• _Problem requirements_
Starting at the line below holding "You are a GUI" and stopping at the line holding "[button] (311, 345)", print every line exactly, both ends included, and leave the rest out.

• _Given records_
== Segment start ==

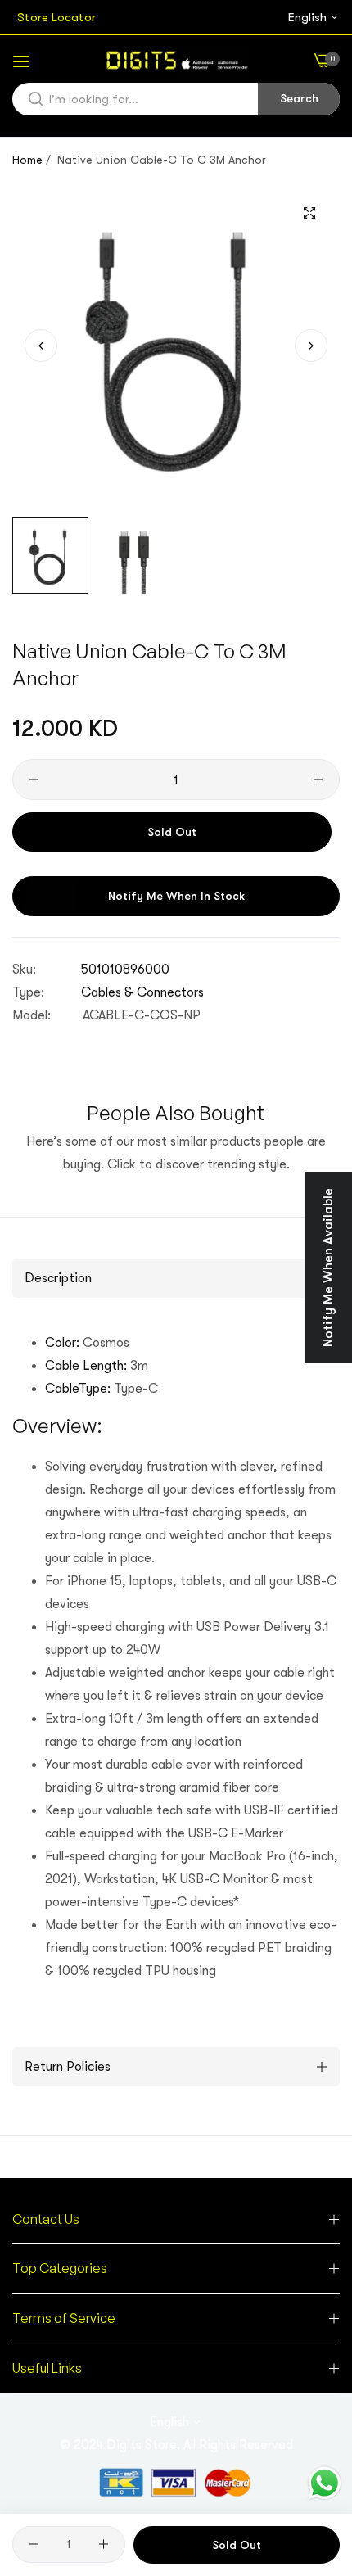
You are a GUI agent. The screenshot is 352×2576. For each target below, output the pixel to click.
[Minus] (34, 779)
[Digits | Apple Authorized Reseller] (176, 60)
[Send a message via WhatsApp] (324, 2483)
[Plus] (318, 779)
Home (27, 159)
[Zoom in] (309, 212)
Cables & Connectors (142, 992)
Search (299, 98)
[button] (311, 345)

== Segment end ==
== Segment start ==

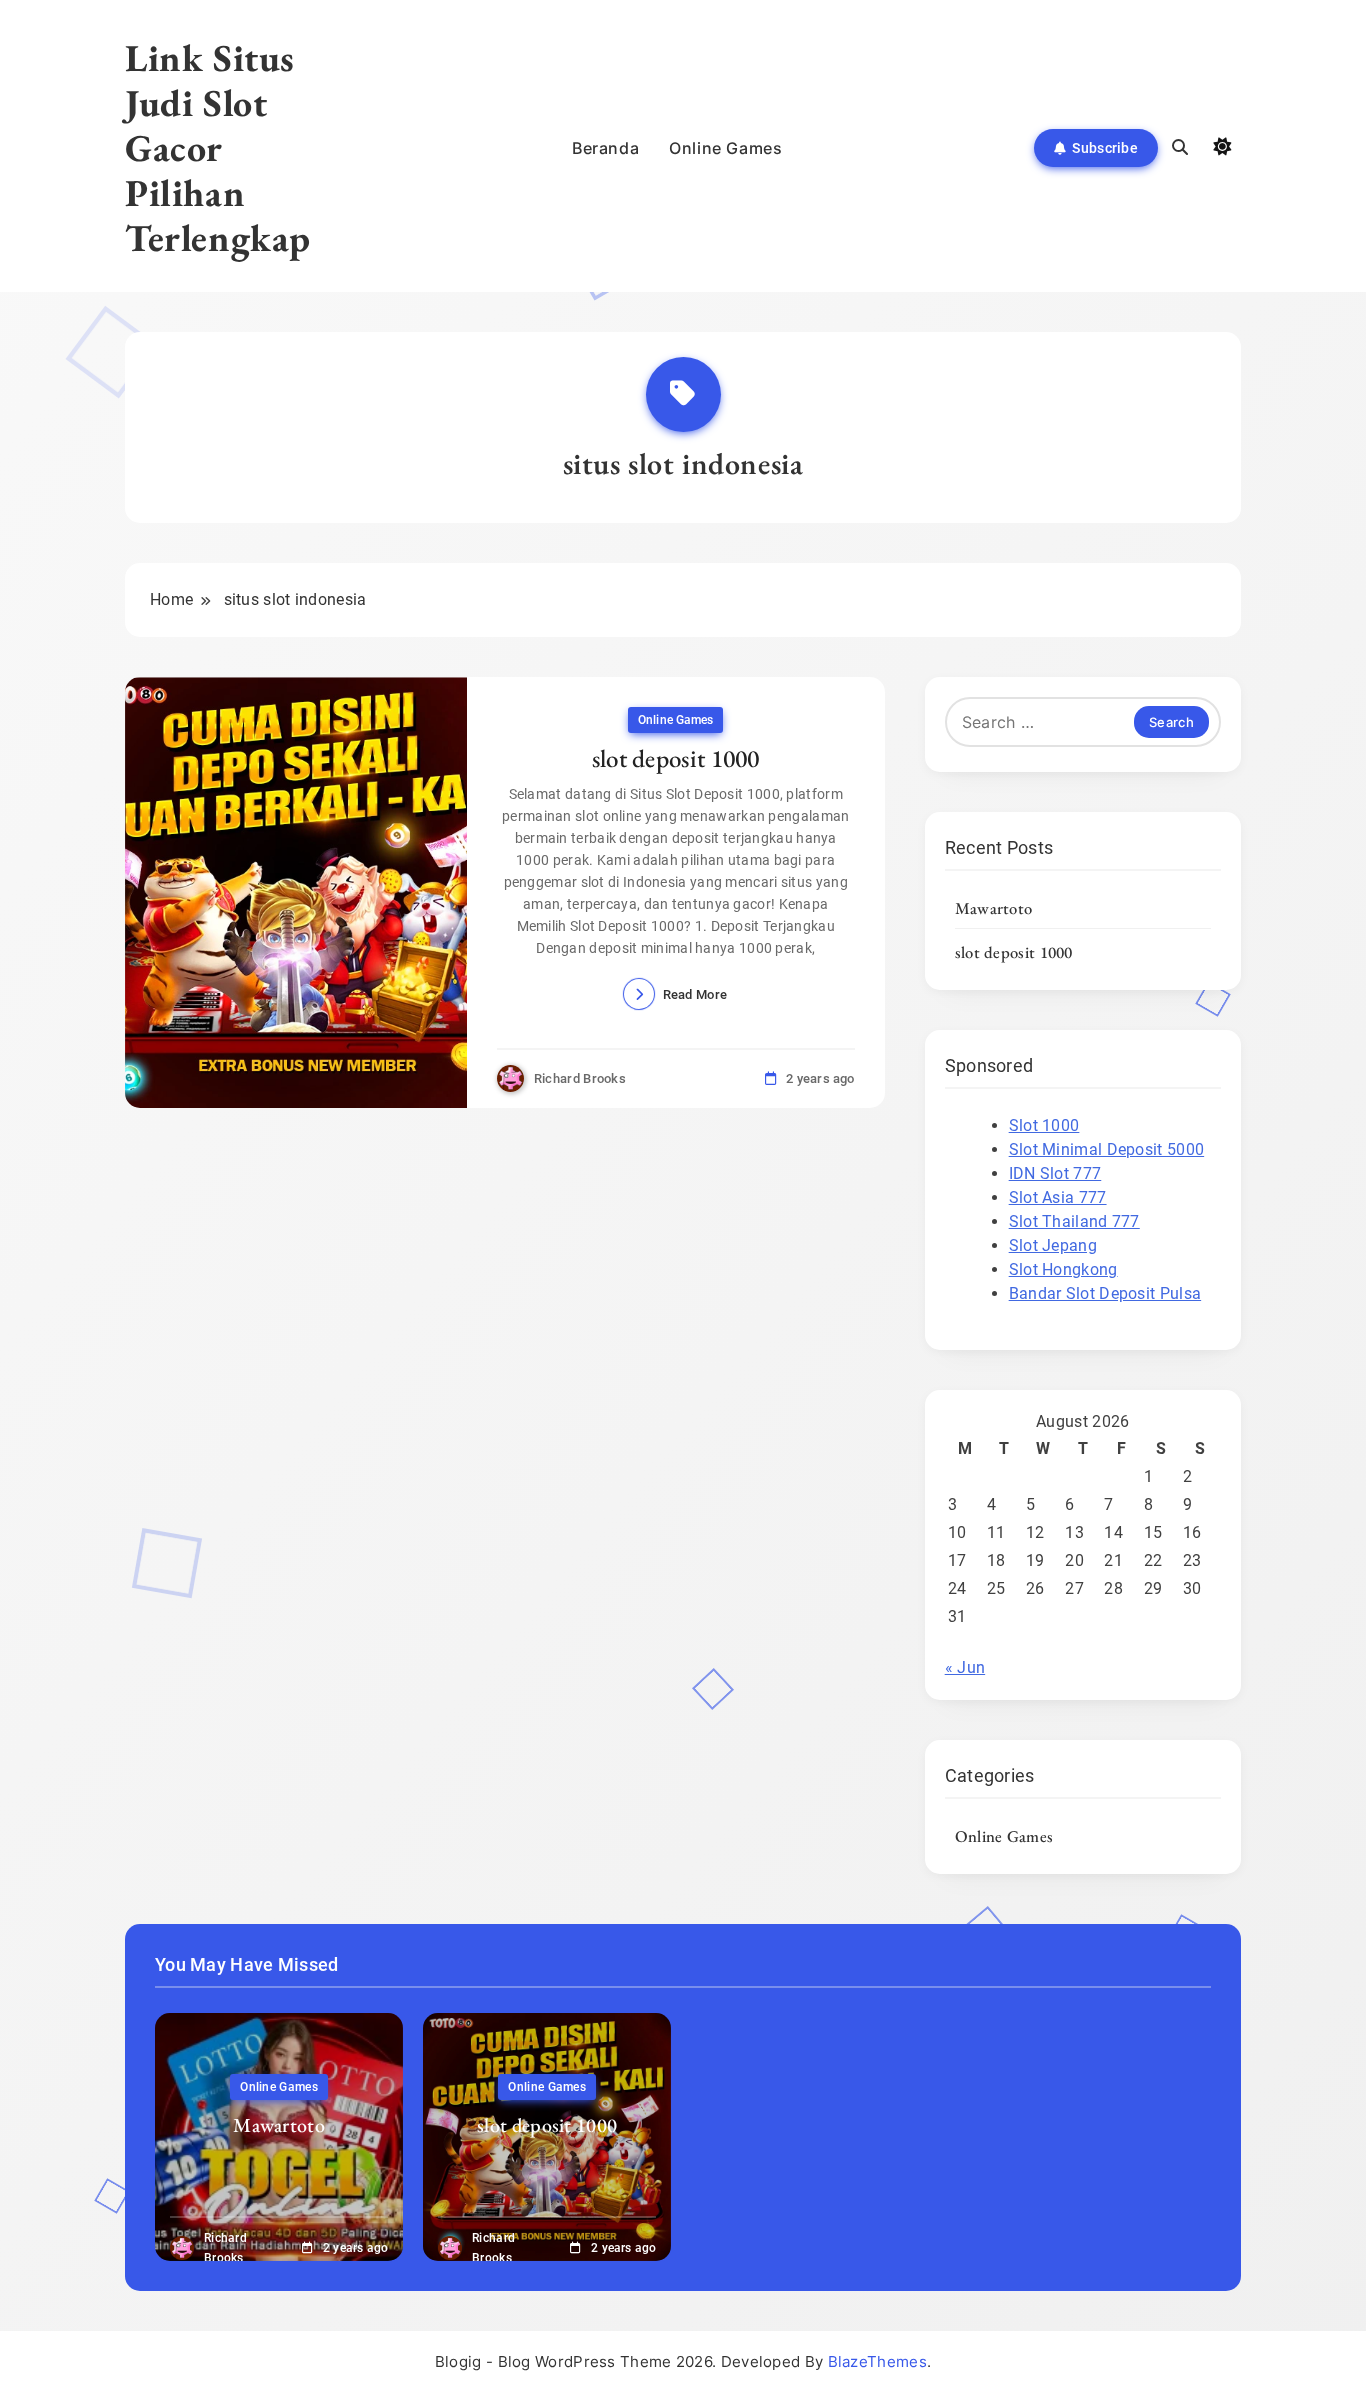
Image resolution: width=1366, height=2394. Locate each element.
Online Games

== Segment end ==

• _Response_
You are a GUI agent. The screenshot is 352×2576. For each target below, output the pixel to click.
[Minus] (34, 779)
[Digits | Apple Authorized Reseller] (176, 60)
[Send a message via WhatsApp] (324, 2483)
[Plus] (318, 779)
Home (27, 159)
[Zoom in] (309, 212)
Cables & Connectors (142, 992)
Search (299, 98)
[button] (311, 345)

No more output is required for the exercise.